*** Opening INPUT DATA ***

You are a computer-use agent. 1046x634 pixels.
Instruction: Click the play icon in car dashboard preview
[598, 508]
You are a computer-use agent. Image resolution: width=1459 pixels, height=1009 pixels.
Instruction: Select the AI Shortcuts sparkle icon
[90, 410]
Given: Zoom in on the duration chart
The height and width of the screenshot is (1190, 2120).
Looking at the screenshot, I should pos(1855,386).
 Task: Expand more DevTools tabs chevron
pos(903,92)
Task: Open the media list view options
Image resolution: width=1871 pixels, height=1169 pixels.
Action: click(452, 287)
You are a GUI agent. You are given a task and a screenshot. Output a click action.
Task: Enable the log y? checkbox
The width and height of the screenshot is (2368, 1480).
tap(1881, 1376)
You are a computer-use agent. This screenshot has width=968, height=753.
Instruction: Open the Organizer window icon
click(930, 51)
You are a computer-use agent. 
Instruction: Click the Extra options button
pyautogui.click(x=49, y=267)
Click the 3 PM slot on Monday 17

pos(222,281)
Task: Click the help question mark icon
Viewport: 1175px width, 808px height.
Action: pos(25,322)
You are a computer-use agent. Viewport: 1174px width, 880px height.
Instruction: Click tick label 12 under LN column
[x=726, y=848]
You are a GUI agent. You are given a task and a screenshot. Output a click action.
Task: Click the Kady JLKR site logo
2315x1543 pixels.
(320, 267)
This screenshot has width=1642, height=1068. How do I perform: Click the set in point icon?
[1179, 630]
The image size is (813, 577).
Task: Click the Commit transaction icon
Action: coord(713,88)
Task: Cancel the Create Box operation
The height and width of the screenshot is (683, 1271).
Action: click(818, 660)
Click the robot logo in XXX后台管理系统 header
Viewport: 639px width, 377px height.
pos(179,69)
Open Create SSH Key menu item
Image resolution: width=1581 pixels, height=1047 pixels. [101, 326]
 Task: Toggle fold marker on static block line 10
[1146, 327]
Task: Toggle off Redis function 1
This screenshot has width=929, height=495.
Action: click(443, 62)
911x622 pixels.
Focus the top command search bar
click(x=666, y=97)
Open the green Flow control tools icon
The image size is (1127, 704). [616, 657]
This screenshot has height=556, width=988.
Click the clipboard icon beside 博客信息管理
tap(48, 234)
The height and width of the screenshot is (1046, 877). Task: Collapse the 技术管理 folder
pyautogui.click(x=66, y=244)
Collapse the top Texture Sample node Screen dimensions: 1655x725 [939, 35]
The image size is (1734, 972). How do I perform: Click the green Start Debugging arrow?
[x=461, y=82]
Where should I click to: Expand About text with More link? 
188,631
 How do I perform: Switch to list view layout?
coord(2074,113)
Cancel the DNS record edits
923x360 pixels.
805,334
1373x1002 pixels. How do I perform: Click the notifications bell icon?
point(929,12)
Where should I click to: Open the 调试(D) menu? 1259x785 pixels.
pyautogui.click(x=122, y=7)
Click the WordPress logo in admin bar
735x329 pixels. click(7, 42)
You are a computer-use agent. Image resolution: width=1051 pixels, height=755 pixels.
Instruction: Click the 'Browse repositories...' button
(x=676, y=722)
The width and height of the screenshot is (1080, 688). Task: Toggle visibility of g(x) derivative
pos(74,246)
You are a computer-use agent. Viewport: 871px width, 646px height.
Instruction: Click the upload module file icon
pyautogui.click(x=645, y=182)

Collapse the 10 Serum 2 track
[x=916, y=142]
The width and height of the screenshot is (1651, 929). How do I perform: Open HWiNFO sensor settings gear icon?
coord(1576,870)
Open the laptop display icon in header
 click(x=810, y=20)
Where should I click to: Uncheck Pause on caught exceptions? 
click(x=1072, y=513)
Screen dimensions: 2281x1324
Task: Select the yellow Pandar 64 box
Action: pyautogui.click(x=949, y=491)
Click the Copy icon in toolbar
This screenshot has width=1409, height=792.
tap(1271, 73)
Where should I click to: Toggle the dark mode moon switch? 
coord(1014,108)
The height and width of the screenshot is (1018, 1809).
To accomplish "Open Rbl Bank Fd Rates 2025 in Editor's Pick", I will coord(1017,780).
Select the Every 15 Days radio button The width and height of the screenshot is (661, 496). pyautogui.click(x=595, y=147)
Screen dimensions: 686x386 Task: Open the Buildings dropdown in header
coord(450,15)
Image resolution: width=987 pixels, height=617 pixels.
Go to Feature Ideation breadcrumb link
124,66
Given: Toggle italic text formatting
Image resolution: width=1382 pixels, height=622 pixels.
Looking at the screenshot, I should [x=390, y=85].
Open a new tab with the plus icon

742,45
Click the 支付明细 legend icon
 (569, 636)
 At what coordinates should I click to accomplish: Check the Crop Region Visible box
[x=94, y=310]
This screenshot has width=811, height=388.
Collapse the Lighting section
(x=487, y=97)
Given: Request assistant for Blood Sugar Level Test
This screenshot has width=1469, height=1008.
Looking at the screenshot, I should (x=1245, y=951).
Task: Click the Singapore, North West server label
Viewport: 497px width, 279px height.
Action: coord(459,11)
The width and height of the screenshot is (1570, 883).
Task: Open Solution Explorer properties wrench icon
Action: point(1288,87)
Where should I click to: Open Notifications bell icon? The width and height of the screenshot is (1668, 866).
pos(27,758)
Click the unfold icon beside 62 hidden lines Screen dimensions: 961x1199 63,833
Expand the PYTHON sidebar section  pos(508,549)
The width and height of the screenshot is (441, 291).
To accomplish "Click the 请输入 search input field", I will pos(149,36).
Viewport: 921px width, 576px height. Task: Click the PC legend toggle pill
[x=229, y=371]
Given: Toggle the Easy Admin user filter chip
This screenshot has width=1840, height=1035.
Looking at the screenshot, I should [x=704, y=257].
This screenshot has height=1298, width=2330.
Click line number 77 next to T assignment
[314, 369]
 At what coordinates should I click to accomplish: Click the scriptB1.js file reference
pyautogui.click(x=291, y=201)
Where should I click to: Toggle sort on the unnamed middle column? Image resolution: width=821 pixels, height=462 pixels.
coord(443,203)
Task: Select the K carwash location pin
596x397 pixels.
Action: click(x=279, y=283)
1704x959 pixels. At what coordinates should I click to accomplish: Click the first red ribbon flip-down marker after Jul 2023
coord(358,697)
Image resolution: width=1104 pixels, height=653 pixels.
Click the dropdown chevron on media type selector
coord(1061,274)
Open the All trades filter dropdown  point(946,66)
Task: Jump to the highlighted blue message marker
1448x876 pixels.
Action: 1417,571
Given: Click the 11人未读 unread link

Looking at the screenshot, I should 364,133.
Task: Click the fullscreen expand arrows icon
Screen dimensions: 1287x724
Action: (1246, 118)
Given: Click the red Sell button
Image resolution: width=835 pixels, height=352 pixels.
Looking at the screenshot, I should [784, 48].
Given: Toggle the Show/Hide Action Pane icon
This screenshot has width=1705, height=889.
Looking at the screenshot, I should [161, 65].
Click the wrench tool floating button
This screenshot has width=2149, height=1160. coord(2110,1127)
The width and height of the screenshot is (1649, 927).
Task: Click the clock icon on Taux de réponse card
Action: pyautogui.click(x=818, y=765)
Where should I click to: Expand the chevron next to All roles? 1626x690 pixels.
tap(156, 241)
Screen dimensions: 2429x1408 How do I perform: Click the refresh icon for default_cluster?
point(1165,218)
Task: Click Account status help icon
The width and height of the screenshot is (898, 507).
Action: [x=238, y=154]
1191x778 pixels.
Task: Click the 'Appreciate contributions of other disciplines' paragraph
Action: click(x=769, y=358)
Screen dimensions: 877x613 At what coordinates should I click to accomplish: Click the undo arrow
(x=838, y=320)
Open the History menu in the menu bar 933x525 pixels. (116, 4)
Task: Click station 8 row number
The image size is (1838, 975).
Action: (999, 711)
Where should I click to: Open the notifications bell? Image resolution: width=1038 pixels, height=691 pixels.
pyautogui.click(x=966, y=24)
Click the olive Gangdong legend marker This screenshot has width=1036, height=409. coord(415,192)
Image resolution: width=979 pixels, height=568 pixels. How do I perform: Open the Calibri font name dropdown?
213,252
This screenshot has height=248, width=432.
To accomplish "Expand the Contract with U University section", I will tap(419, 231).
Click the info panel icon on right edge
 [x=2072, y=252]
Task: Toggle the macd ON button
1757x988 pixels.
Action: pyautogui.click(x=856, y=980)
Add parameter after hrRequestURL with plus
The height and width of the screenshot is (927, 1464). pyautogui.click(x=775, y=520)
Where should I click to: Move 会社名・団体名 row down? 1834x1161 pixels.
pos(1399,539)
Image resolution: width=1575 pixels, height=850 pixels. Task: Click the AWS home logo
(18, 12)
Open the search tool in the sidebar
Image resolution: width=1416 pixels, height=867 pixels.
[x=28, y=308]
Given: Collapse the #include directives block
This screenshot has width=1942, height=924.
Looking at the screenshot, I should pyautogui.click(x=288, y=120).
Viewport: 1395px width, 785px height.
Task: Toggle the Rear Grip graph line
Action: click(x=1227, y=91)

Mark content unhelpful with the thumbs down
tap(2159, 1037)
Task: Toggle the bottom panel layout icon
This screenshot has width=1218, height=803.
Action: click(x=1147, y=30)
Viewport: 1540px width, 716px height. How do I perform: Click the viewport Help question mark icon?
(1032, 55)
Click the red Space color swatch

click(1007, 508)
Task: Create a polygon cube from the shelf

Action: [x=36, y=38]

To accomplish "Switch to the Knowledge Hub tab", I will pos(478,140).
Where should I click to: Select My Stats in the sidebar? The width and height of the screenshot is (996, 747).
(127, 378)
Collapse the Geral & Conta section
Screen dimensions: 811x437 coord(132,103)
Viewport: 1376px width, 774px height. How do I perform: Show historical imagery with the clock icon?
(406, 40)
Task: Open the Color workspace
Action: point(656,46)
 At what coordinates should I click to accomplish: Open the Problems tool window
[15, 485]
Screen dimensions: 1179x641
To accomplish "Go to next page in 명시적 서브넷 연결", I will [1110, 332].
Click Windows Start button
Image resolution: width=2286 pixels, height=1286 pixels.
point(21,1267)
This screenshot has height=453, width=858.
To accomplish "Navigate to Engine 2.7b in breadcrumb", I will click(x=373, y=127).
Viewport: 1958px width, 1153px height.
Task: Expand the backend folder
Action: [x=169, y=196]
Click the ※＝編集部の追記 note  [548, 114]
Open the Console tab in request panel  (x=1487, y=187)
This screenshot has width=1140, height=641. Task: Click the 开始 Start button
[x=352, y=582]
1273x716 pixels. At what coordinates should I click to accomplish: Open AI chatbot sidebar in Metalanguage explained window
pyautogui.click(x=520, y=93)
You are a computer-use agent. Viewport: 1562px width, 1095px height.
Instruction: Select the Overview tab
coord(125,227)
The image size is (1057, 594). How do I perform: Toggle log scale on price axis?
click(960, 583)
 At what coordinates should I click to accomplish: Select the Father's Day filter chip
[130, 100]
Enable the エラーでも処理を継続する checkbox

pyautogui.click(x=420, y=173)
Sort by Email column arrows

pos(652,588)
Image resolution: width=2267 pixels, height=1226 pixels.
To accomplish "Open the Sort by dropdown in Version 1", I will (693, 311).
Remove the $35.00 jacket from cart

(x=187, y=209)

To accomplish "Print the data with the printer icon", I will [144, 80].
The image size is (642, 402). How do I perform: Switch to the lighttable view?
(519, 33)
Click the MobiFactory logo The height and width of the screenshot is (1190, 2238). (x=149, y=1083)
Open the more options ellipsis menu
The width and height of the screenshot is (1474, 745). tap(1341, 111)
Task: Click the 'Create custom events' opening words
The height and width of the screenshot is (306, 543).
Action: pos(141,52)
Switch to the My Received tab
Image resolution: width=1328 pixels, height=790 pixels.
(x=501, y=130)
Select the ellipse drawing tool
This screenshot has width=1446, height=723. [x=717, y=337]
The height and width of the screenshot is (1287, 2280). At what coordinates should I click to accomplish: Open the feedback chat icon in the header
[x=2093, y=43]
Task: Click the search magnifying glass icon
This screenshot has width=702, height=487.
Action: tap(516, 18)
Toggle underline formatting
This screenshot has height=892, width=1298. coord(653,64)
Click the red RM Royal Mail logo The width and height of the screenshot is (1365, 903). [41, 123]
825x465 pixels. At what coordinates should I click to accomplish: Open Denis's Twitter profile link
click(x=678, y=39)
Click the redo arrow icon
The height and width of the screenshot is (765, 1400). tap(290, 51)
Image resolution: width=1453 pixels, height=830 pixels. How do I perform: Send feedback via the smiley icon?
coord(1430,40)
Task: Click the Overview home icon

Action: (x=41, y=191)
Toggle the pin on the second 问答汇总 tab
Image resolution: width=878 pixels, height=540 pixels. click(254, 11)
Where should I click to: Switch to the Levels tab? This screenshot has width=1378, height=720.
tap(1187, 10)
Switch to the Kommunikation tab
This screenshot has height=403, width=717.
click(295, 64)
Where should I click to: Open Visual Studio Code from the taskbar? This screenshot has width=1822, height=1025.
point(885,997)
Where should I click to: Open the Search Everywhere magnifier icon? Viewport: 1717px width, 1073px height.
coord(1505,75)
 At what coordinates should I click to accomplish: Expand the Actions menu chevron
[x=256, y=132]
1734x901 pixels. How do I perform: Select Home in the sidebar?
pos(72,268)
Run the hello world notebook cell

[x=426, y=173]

*** Closing INPUT DATA ***

Scan the entries above for the line containing "Where should I click to: Select", and copy it and all lines after it exactly, down to and including the line containing "Screen dimensions: 1179x641".

REPLY –
Where should I click to: Select My Stats in the sidebar? The width and height of the screenshot is (996, 747).
(127, 378)
Collapse the Geral & Conta section
Screen dimensions: 811x437 coord(132,103)
Viewport: 1376px width, 774px height. How do I perform: Show historical imagery with the clock icon?
(406, 40)
Task: Open the Color workspace
Action: point(656,46)
 At what coordinates should I click to accomplish: Open the Problems tool window
[15, 485]
Screen dimensions: 1179x641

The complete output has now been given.